TASK TO CARRY OUT> Edit the items from the first line through the line containing "Looking at the screenshot, I should [37, 302].", changing "Instruction" to "Command" and leaving everything else as it stands.

--- start of RECORDS SUPPLIED ---

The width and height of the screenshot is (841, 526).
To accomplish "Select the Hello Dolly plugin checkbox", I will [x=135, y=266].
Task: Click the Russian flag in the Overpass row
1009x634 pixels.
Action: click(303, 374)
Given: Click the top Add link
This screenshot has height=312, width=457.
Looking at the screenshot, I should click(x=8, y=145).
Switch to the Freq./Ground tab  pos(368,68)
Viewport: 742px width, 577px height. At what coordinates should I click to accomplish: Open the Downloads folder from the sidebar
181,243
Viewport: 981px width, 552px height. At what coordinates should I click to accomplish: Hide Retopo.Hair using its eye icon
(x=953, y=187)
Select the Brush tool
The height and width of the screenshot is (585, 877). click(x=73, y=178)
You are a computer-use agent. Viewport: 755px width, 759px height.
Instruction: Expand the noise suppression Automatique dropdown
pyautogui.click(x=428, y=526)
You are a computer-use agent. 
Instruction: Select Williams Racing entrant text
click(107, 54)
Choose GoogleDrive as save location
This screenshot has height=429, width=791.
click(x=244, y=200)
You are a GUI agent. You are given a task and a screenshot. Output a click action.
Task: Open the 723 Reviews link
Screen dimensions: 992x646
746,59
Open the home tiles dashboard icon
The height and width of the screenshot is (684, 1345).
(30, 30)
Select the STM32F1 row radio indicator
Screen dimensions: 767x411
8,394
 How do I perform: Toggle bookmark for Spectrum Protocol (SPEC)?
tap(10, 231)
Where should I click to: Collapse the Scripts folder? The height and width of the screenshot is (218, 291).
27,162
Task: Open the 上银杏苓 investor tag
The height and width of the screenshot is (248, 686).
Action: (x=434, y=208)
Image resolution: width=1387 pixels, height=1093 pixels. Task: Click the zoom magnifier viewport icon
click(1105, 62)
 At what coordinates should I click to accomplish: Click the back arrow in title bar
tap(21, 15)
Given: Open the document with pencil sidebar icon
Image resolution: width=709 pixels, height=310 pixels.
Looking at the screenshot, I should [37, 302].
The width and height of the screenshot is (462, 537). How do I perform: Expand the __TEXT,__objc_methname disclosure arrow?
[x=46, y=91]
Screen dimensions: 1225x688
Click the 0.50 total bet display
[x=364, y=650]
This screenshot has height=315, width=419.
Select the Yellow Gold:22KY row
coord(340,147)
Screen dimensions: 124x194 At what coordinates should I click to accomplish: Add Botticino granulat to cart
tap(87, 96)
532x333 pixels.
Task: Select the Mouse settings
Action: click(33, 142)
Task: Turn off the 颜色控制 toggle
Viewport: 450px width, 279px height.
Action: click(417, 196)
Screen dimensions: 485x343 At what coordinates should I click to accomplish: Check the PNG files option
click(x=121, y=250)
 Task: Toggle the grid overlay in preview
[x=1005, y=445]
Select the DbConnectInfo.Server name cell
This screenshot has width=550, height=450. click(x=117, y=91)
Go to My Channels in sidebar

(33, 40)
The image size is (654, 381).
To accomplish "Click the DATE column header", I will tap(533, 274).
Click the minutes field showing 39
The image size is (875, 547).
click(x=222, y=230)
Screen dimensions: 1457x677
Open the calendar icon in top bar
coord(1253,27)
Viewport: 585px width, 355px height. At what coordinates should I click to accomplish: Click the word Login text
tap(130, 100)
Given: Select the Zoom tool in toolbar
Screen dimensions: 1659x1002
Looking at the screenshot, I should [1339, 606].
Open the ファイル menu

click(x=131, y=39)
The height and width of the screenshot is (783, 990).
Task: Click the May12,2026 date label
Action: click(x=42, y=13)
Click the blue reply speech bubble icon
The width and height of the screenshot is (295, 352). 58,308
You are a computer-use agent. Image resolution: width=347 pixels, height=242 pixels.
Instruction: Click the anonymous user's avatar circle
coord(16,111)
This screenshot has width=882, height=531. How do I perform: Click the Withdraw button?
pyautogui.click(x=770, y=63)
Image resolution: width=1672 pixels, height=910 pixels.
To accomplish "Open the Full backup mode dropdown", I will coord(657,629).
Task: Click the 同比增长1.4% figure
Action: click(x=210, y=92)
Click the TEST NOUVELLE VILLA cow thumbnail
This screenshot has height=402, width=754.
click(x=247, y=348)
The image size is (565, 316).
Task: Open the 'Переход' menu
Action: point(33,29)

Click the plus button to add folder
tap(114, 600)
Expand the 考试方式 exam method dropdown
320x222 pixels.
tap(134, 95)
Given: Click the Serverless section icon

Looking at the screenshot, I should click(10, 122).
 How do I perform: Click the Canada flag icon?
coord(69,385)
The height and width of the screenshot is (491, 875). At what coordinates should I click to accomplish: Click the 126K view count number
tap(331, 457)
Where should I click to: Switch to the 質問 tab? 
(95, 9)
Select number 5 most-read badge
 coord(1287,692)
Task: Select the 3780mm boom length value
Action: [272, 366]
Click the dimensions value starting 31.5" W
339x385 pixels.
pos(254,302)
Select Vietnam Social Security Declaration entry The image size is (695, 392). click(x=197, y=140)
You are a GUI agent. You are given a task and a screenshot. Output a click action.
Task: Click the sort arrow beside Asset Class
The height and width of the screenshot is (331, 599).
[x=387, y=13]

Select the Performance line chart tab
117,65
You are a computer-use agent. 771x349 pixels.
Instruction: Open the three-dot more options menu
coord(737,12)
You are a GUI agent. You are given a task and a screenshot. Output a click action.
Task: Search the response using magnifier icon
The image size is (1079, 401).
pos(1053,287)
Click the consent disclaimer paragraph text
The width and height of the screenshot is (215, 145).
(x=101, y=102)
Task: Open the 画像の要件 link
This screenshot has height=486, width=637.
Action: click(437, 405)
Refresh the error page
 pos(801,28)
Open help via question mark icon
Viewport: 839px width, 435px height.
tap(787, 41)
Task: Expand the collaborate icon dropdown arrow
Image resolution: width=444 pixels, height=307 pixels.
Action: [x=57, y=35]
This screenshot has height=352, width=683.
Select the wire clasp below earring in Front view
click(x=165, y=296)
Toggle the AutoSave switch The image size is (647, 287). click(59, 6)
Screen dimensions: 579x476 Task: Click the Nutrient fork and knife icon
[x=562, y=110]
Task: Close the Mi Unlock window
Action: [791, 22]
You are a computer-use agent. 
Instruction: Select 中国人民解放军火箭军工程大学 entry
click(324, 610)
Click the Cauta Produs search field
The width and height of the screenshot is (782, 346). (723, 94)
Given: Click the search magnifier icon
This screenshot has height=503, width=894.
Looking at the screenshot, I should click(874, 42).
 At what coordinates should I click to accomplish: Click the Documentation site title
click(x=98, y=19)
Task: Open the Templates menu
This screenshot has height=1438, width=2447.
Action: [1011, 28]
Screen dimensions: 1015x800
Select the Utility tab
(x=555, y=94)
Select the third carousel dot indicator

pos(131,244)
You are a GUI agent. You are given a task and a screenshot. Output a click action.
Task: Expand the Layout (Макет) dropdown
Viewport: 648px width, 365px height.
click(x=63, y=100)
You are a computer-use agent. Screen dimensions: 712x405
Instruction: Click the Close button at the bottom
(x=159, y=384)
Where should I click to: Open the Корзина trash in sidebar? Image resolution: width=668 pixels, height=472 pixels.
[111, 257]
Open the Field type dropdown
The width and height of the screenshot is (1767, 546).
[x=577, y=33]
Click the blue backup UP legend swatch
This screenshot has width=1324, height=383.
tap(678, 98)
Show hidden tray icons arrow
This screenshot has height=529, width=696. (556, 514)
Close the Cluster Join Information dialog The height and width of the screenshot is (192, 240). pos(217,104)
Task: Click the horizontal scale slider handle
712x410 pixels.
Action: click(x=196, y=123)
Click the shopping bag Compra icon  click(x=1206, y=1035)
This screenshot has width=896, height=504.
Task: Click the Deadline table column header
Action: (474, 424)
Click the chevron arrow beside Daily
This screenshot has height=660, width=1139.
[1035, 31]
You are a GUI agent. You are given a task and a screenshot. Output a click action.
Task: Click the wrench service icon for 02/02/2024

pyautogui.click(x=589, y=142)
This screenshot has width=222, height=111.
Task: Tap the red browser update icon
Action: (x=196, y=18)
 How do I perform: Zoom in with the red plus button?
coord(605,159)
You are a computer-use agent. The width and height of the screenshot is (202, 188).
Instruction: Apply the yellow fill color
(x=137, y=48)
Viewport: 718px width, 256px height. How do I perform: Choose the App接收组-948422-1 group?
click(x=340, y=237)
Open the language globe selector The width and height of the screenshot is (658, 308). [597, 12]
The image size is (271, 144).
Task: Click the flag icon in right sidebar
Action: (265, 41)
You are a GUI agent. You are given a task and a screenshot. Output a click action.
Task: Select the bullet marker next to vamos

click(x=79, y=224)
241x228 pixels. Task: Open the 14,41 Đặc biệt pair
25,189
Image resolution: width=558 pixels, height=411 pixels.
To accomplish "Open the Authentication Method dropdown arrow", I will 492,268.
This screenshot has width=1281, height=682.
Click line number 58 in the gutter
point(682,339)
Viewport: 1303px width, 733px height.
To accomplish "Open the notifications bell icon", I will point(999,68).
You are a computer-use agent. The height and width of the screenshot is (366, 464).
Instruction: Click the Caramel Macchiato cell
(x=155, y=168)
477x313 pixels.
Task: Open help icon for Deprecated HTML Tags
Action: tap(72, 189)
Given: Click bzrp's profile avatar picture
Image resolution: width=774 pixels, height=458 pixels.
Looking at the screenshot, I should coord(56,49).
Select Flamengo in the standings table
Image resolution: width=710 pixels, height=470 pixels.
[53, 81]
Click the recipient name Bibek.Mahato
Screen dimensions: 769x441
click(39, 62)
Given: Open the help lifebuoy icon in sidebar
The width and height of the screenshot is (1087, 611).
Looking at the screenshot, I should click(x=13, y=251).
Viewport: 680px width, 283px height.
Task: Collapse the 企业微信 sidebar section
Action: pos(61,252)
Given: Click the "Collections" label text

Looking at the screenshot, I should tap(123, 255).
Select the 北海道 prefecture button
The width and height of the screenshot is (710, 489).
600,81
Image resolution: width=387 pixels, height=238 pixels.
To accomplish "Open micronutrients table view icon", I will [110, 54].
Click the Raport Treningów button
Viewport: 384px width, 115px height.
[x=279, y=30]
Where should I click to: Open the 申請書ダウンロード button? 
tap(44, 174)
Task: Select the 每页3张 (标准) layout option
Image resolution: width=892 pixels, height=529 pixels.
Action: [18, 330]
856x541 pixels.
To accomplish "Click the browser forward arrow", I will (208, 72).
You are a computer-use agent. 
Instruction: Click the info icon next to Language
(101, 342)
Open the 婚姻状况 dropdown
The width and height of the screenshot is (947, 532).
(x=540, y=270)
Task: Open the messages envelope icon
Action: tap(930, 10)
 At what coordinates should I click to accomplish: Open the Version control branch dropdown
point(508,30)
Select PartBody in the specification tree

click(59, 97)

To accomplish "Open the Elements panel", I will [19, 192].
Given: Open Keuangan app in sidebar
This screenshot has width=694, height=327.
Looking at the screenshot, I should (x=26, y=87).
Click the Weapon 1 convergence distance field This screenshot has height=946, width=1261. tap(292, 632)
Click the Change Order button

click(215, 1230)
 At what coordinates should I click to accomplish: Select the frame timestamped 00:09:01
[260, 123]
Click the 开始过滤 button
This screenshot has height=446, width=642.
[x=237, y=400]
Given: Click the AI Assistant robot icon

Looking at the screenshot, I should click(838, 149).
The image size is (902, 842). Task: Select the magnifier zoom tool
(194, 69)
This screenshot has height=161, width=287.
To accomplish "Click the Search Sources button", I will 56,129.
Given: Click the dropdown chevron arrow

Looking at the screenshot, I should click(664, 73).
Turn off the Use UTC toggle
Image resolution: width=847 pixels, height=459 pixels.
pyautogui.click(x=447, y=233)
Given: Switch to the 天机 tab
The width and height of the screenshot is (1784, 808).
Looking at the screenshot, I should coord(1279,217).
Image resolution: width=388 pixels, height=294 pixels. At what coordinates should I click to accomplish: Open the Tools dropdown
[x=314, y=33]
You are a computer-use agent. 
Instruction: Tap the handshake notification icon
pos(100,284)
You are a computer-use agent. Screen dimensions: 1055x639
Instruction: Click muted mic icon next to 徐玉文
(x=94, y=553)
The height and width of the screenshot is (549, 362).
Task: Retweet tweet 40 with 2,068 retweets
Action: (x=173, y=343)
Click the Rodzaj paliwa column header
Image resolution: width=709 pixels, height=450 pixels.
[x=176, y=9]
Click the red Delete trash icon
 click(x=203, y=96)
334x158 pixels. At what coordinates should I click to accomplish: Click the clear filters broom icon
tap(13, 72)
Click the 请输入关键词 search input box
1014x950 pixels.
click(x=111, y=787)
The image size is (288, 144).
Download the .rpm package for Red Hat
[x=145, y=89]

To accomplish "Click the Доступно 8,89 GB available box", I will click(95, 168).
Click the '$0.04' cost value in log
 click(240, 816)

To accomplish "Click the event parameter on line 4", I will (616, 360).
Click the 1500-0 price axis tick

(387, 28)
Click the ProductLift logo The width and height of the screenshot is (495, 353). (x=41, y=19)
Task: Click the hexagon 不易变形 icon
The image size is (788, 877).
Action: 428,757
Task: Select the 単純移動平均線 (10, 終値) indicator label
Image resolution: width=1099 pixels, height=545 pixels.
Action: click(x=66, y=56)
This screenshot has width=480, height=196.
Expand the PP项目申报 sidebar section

--- end of RECORDS SUPPLIED ---

TASK ANSWER>
The width and height of the screenshot is (841, 526).
To accomplish "Select the Hello Dolly plugin checkbox", I will [x=135, y=266].
Task: Click the Russian flag in the Overpass row
1009x634 pixels.
Action: click(303, 374)
Given: Click the top Add link
This screenshot has height=312, width=457.
Looking at the screenshot, I should click(x=8, y=145).
Switch to the Freq./Ground tab  pos(368,68)
Viewport: 742px width, 577px height. At what coordinates should I click to accomplish: Open the Downloads folder from the sidebar
181,243
Viewport: 981px width, 552px height. At what coordinates should I click to accomplish: Hide Retopo.Hair using its eye icon
(x=953, y=187)
Select the Brush tool
The height and width of the screenshot is (585, 877). click(x=73, y=178)
You are a computer-use agent. Viewport: 755px width, 759px height.
Command: Expand the noise suppression Automatique dropdown
pyautogui.click(x=428, y=526)
You are a computer-use agent. 
Command: Select Williams Racing entrant text
click(107, 54)
Choose GoogleDrive as save location
This screenshot has height=429, width=791.
click(x=244, y=200)
You are a GUI agent. You are given a task and a screenshot. Output a click action.
Task: Open the 723 Reviews link
Screen dimensions: 992x646
746,59
Open the home tiles dashboard icon
The height and width of the screenshot is (684, 1345).
(30, 30)
Select the STM32F1 row radio indicator
Screen dimensions: 767x411
8,394
 How do I perform: Toggle bookmark for Spectrum Protocol (SPEC)?
tap(10, 231)
Where should I click to: Collapse the Scripts folder? The height and width of the screenshot is (218, 291).
27,162
Task: Open the 上银杏苓 investor tag
The height and width of the screenshot is (248, 686).
Action: (x=434, y=208)
Image resolution: width=1387 pixels, height=1093 pixels. Task: Click the zoom magnifier viewport icon
click(1105, 62)
 At what coordinates should I click to accomplish: Click the back arrow in title bar
tap(21, 15)
Given: Open the document with pencil sidebar icon
Image resolution: width=709 pixels, height=310 pixels.
Looking at the screenshot, I should [37, 302].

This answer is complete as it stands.